Posted by iusbvision on January 26, 2007

One of the hidden gems of the IUSB Schurz Library is its subscription to the Naxos Music Library, an online collection of thousands of recordings. While based mostly in classical music, the collection also includes five other genres of music, including pop/rock. It is accessible to all IUSB students and faculty for research, or simply as an introduction to lesser known genres of music.

“The new service will assist music students and professors who wish to listen to music from home, taking advantage of the ‘Play List’ service,” said Schurz Library administrator Julie Elliot on the IUSB Library blog in 2002, when the Library first signed on to service. “Naxos can be accessed on and off-campus.”

Access to the Naxos Music Library can be made through the IUSB Website, by first clicking the Library link, then Reference and Research, and finally Music, where the Naxos link is available by scrolling down that page. Users will have to enable pop-ups, then click on the tracks they choose to listen to, and press play. Those looking for something in particular can use the search engine embedded in the site, while newcomers can browse through the various categories of music in the sidebar, or click on sections like Repertoire Highlights and New Releases.

The Naxos Music Library is particularly useful for music students in doing research for academic assignments, or for performance ideas, as well as for faculty in providing audio examples during lectures. It can also be useful for students in other areas, such as those studying the linguistic meter in lyrics, or the effects of rock music in popular culture, or even to those studying Chinese language and culture with a dedicated Chinese music section. Julie Elliot added another such example: “The ‘moods’ option in the Advanced Search section of Naxos will be helpful for theater students looking for a pieces to convey the moods they are presenting.”

Back when IUSB first subscribed, the Naxos Music Library had a collection of some 75,000 recordings. Today, according to Naxos, the total is around 170,000 tracks on 11,500 CDs. In 2006, there was an average of 39 new releases per month.

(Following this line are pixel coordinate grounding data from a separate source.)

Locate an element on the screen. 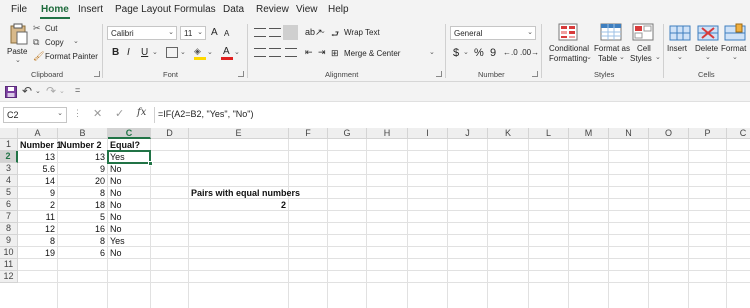 The height and width of the screenshot is (308, 750). cancel-icon: ✕ is located at coordinates (98, 114).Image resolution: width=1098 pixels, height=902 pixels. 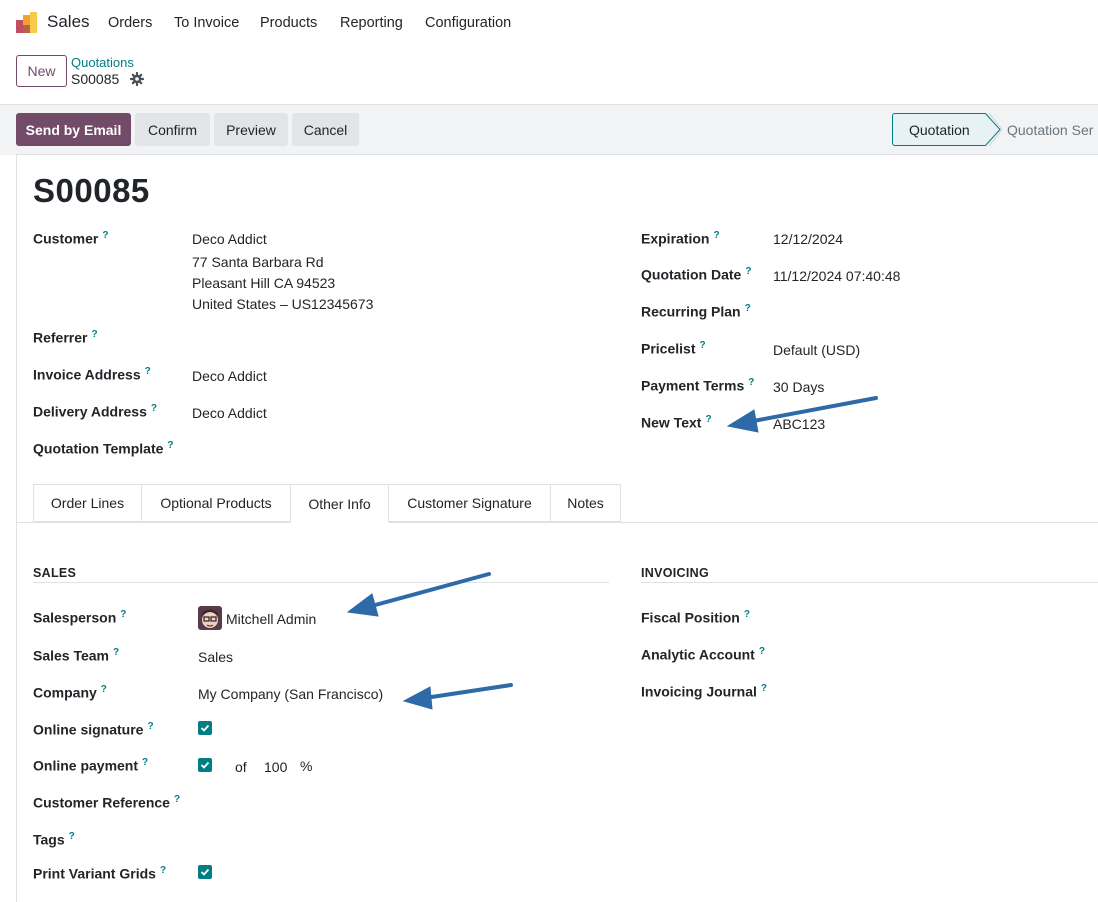 What do you see at coordinates (418, 594) in the screenshot?
I see `annotation-arrow-salesperson` at bounding box center [418, 594].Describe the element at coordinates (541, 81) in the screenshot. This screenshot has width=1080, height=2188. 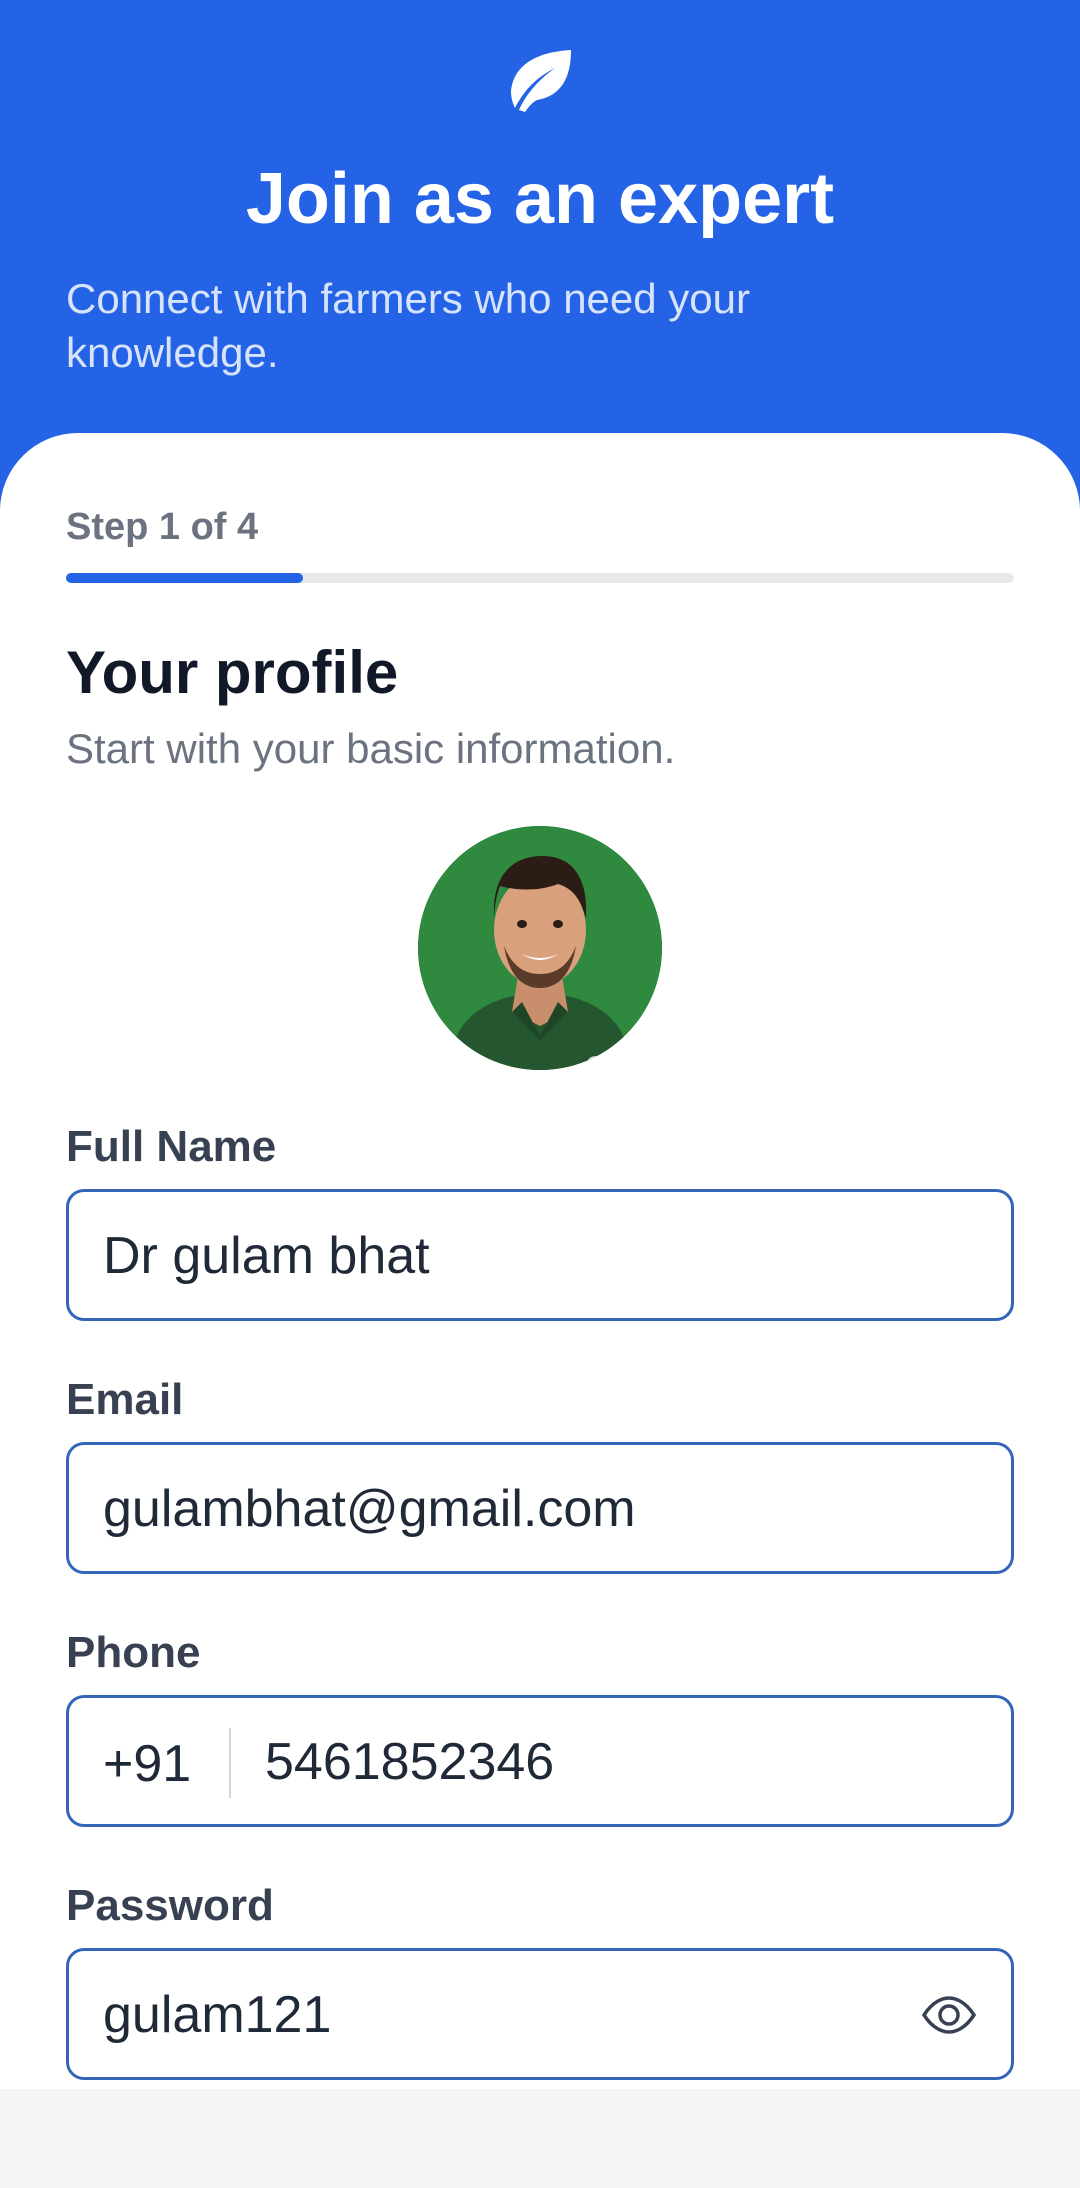
I see `leaf-icon` at that location.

IUSB currently has a subscription that allows for sound at “Near-CD” quality also includes associated labels like White Cloud and BIS. These recordings are run by an embedded Windows Media Player and are not available for download.

Genres other than classical music include jazz contemporary, world/folk, pop/rock and adult contemporary music. Hold on a second… adult contemporary? Before you ask (and I know I did), it doesn’t mean that particular sub-genre with “explicit lyrics” labels. Quite the opposite actually, this category includes modern ambient music like pan-pipes and Gaelic-inspired music.

The Naxos Music Library is not without its share of complications. On occasion the page will fail to upload, sometimes requiring all browsers to be closed and the whole process restarted. Sometimes the page will load, but the automatic signing-in via the library website does not occur. Enabling pop-ups can become a complicated process especially for those using the Advanced Search option, or those who have a Google toolbar on their computers. Also, due to “the uncertain legal situation regarding pre-1972 sound recordings”, some of the older selections are unavailable.

Nevertheless, the Naxos Music Library’s benefits go beyond its limitations, and it serves as a helpful academic resource, as well as to those who want to take their time checking out particular recordings before going off to the store. While educational institutions receive special rates, the regular user would have to pay $150 a year for the same service.

For further information or assistance, the IUSB community can musically contact the Schurz Library, or leave questions at the Vision’s Weblog.

Andrew Filmer

One Response to “Naxos Music Library”

  1. Update on this article based on reader feedback: the Naxos Music Library more recently updated their playlist section, adding a note that professors have access to the playlist function, which seem to be intended for classes. Students do not have the option of playlists.